══ Record extracts

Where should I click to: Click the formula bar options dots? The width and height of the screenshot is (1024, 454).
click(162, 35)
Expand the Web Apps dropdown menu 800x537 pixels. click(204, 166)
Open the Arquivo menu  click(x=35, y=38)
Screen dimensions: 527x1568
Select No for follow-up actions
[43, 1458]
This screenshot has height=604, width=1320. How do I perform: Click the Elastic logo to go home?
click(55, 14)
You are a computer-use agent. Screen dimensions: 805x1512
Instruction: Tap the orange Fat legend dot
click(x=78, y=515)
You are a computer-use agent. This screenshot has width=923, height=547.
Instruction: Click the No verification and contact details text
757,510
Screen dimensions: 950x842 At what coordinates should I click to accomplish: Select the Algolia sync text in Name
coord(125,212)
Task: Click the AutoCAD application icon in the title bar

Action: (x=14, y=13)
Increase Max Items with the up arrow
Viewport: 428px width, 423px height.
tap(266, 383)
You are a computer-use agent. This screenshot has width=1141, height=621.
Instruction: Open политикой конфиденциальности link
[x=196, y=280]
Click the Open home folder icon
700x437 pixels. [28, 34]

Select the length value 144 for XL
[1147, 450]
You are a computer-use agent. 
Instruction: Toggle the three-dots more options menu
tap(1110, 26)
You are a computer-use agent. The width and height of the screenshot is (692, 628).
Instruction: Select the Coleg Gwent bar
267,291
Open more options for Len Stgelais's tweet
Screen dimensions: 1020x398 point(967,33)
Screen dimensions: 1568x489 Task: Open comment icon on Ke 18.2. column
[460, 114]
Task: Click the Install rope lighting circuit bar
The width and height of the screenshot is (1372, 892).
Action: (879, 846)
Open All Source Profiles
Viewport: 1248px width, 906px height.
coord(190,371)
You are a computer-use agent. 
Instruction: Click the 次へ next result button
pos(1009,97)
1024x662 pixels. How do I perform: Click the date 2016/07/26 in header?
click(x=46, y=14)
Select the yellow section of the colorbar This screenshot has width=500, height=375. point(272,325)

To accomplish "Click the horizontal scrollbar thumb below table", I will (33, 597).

════

Exercise requirements.
Where a line above holds the string "agent", show that line.

Response for this exercise.
You are a computer-use agent. Screen dimensions: 805x1512
You are a computer-use agent. This screenshot has width=923, height=547.
You are a computer-use agent. This screenshot has width=1141, height=621.
You are a computer-use agent. 
You are a computer-use agent. The width and height of the screenshot is (692, 628).
You are a computer-use agent. 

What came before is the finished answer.